Clang 3.0 with libstdc++ 4.7.x: a few Linux distributions (Ubuntu 12.10, Fedora 17) have both Clang 3.0 and libstdc++ 4.7 in their repositories. Clang 3.0 does not implement a few builtins that are used in this library. We recommend using the system GCC to compile LLVM and Clang in this case.
Clang 3.0 on Mageia 2. There’s a packaging issue: Clang can not find at least some (cxxabi.h) libstdc++ headers.
Clang in C++11 mode and libstdc++ 4.7.2. This version of libstdc++ contained a bug which causes Clang to refuse to compile condition_variable header file. At the time of writing, this breaks LLD build.

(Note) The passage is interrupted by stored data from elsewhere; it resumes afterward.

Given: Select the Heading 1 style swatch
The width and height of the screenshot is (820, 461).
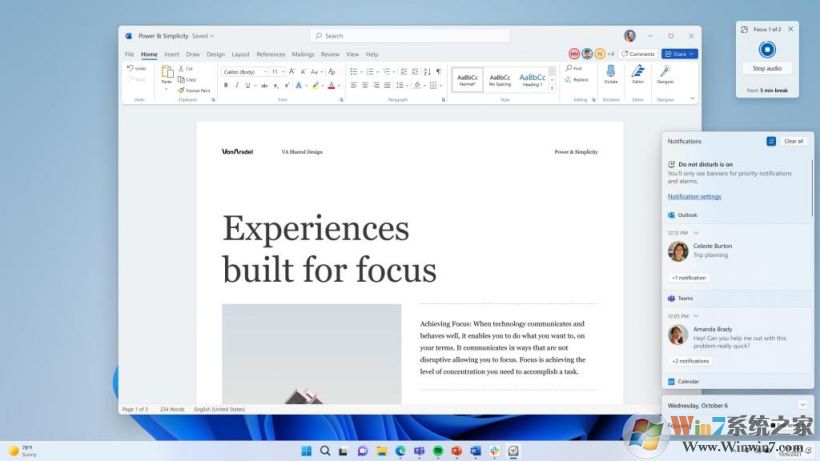Looking at the screenshot, I should pyautogui.click(x=532, y=79).
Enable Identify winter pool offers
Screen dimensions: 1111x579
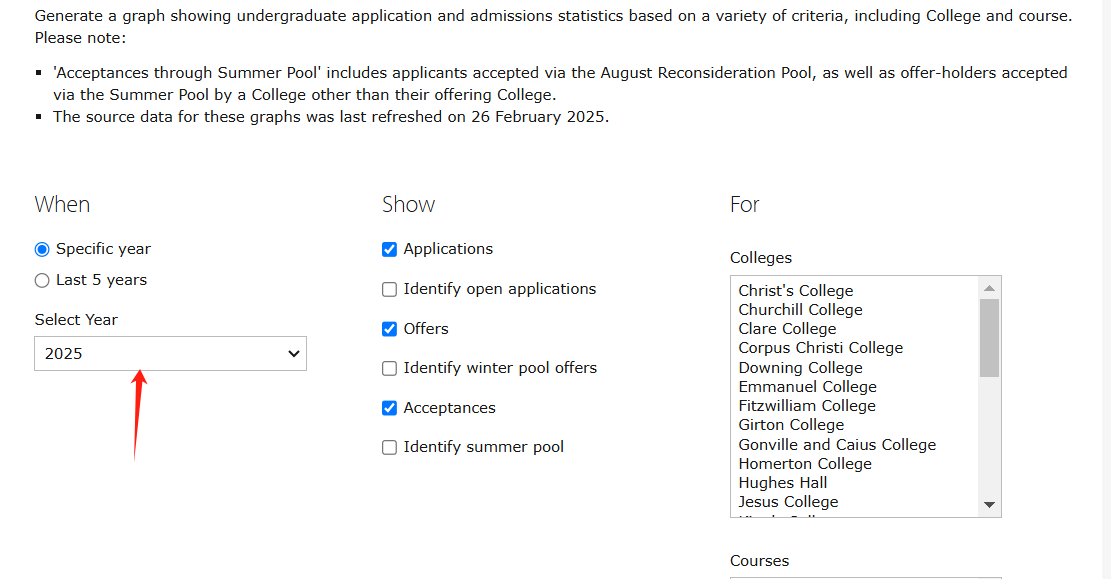(x=389, y=369)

This section mostly applies to Linux and older BSDs. On Mac OS X, you should have a sufficiently modern Xcode, or you will likely need to upgrade until you do. On Windows, just use Visual Studio 2013 as the host compiler, it is explicitly supported and widely available. FreeBSD 10.0 and newer have a modern Clang as the system compiler.
However, some Linux distributions and some other or older BSDs sometimes have extremely old versions of GCC. These steps attempt to help you upgrade you compiler even on such a system. However, if at all possible, we encourage you to use a recent version of a distribution with a modern system compiler that meets these requirements. Note that it is tempting to to install a prior version of Clang and libc++ to be the host compiler, however libc++ was not well tested or set up to build on Linux until relatively recently. As a consequence, this guide suggests just using libstdc++ and a modern GCC as the initial host in a bootstrap, and then using Clang (and potentially libc++).

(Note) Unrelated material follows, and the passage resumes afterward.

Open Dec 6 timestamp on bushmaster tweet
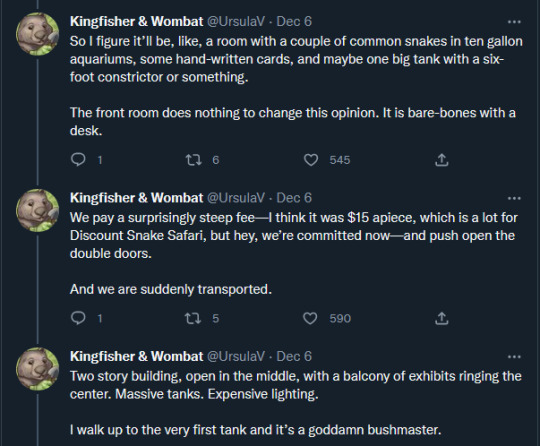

The first step is to get a recent GCC toolchain installed. The most common distribution on which users have struggled with the version requirements is Ubuntu Precise, 12.04 LTS. For this distribution, one easy option is to install the toolchain testing PPA and use it to install a modern GCC. There is a really nice discussions of this on the ask ubuntu stack exchange. However, not all users can use PPAs and there are many other distributions, so it may be necessary (or just useful, if you’re here you are doing compiler development after all) to build and install GCC from source. It is also quite easy to do these days.
Easy steps for installing GCC 4.8.2:
% wget https://ftp.gnu.org/gnu/gcc/gcc-4.8.2/gcc-4.8.2.tar.bz2
% wget https://ftp.gnu.org/gnu/gcc/gcc-4.8.2/gcc-4.8.2.tar.bz2.sig
% wget https://ftp.gnu.org/gnu/gnu-keyring.gpg
% signature_invalid=`gpg --verify --no-default-keyring --keyring ./gnu-keyring.gpg gcc-4.8.2.tar.bz2.sig`
% if [ $signature_invalid ]; then echo "Invalid signature" ; exit 1 ; fi
% tar -xvjf gcc-4.8.2.tar.bz2
% cd gcc-4.8.2
% ./contrib/download_prerequisites
% cd ..
% mkdir gcc-4.8.2-build
% cd gcc-4.8.2-build
% $PWD/../gcc-4.8.2/configure --prefix=$HOME/toolchains --enable-languages=c,c++
% make -j$(nproc)
% make install
For more details, check out the excellent GCC wiki entry, where I got most of this information from.
Once you have a GCC toolchain, configure your build of LLVM to use the new toolchain for your host compiler and C++ standard library. Because the new version of libstdc++ is not on the system library search path, you need to pass extra linker flags so that it can be found at link time (-L) and at runtime (-rpath). If you are using CMake, this invocation should produce working binaries:
% mkdir build
% cd build
% CC=$HOME/toolchains/bin/gcc CXX=$HOME/toolchains/bin/g++ \
cmake .. -DCMAKE_CXX_LINK_FLAGS="-Wl,-rpath,$HOME/toolchains/lib64 -L$HOME/toolchains/lib64"
If you fail to set rpath, most LLVM binaries will fail on startup with a message from the loader similar to libstdc++.so.6: version `GLIBCXX_3.4.20' not found. This means you need to tweak the -rpath linker flag.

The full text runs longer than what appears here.